— Your task —
Your job is to copy all the entries precisely as they stand.
*** Opening Data listing ***
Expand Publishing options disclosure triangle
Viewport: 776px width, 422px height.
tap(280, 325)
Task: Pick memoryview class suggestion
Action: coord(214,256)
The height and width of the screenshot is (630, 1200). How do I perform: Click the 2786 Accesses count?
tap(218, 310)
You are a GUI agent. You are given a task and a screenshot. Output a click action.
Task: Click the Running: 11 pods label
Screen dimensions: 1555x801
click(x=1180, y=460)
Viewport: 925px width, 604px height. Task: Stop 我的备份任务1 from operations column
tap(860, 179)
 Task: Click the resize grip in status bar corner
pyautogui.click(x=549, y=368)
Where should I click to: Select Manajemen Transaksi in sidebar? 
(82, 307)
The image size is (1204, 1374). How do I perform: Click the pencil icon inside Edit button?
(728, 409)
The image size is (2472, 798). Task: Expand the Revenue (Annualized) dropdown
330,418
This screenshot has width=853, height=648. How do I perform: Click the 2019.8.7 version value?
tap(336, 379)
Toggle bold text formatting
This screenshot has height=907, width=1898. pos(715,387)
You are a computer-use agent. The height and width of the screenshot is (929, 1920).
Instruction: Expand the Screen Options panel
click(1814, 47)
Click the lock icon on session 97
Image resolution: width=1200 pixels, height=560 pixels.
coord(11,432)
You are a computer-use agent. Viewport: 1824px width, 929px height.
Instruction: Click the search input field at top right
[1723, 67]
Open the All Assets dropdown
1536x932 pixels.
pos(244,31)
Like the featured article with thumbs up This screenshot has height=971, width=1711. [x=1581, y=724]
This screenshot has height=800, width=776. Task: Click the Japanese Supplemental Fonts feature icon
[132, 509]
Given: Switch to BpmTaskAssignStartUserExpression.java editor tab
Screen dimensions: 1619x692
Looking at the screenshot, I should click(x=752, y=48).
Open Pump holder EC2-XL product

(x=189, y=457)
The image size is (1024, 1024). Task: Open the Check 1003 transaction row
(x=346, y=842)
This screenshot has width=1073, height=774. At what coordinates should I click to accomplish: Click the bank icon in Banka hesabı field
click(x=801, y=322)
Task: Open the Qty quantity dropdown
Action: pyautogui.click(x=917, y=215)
*** Closing Data listing ***
— Answer below —
Expand Publishing options disclosure triangle
Viewport: 776px width, 422px height.
tap(280, 325)
Task: Pick memoryview class suggestion
Action: coord(214,256)
The height and width of the screenshot is (630, 1200). How do I perform: Click the 2786 Accesses count?
tap(218, 310)
You are a GUI agent. You are given a task and a screenshot. Output a click action.
Task: Click the Running: 11 pods label
Screen dimensions: 1555x801
click(x=1180, y=460)
Viewport: 925px width, 604px height. Task: Stop 我的备份任务1 from operations column
tap(860, 179)
 Task: Click the resize grip in status bar corner
pyautogui.click(x=549, y=368)
Where should I click to: Select Manajemen Transaksi in sidebar? 
(82, 307)
The image size is (1204, 1374). How do I perform: Click the pencil icon inside Edit button?
(728, 409)
The image size is (2472, 798). Task: Expand the Revenue (Annualized) dropdown
330,418
This screenshot has width=853, height=648. How do I perform: Click the 2019.8.7 version value?
tap(336, 379)
Toggle bold text formatting
This screenshot has height=907, width=1898. pos(715,387)
You are a computer-use agent. The height and width of the screenshot is (929, 1920).
Instruction: Expand the Screen Options panel
click(1814, 47)
Click the lock icon on session 97
Image resolution: width=1200 pixels, height=560 pixels.
coord(11,432)
You are a computer-use agent. Viewport: 1824px width, 929px height.
Instruction: Click the search input field at top right
[1723, 67]
Open the All Assets dropdown
1536x932 pixels.
pos(244,31)
Like the featured article with thumbs up This screenshot has height=971, width=1711. [x=1581, y=724]
This screenshot has height=800, width=776. Task: Click the Japanese Supplemental Fonts feature icon
[132, 509]
Given: Switch to BpmTaskAssignStartUserExpression.java editor tab
Screen dimensions: 1619x692
Looking at the screenshot, I should click(x=752, y=48).
Open Pump holder EC2-XL product

(x=189, y=457)
The image size is (1024, 1024). Task: Open the Check 1003 transaction row
(x=346, y=842)
This screenshot has width=1073, height=774. At what coordinates should I click to accomplish: Click the bank icon in Banka hesabı field
click(x=801, y=322)
Task: Open the Qty quantity dropdown
Action: pyautogui.click(x=917, y=215)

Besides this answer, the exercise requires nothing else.